OBJECTIVE: To describe the clinical course and determine the minimal observation period required following isopropanol ingestion in children. METHODS: The emergency department records of children less than 6 years of age with isopropanol ingestion who presented between June 1992 and December 1998 were identified. Demographics, type, and amount of ingested substance, and time of ingestion were recorded. Symptoms, time of onset, and the results of physical examination and laboratory tests were collected. Group 1 included patients who did not have isopropanol level assayed, and group 2 members had isopropanol level assayed. RESULTS: Ninety-one cases of isopropanol ingestion were identified. Clinical evidence of toxicity was noted in 26 (29%) patients.
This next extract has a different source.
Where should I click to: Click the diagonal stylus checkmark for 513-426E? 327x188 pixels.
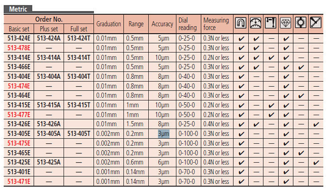[x=315, y=124]
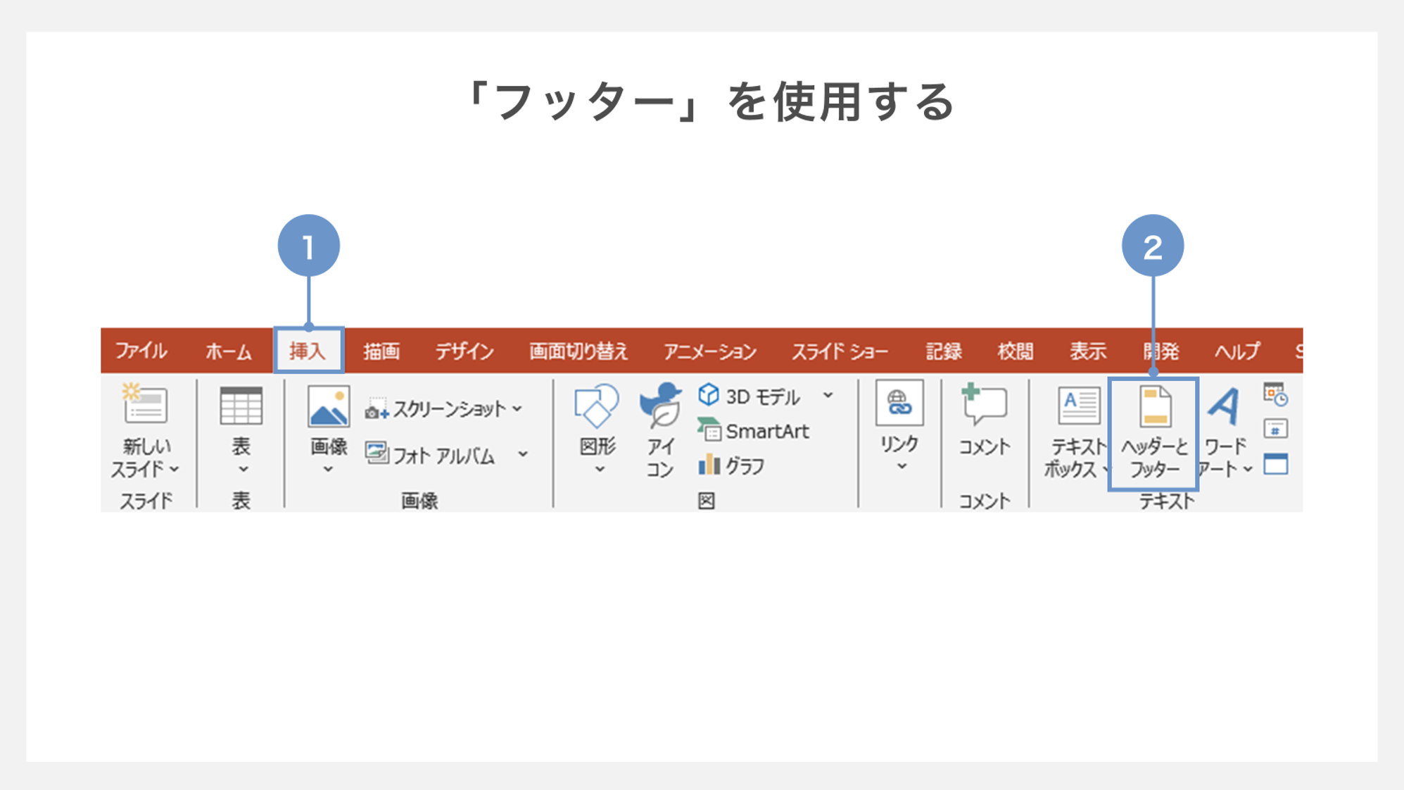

Symptoms included spontaneous emesis in (24/26), ataxia (5/26), altered mental status (3/26), and apnea (1/26). Toxic isopropanol levels were noted in three patients; all had altered mental status. Clinical evidence of toxicity developed between 0.5 and 2 hours post-ingestion. Patients who ingested more than 1 ounce of isopropanol were more likely to become symptomatic (RR 4.26, 95% CI = 1.61-11.2). CONCLUSIONS: An observation period of 2 hours post-ingestion can be used to rule out clinical toxicity in pediatric patients with suspected isopropanol ingestion. Patients with a history of ingesting more than 1 ounce are likely to develop adverse clinical effects. The development of altered mental status is the most useful clinical predictor of a toxic blood isopropanol level.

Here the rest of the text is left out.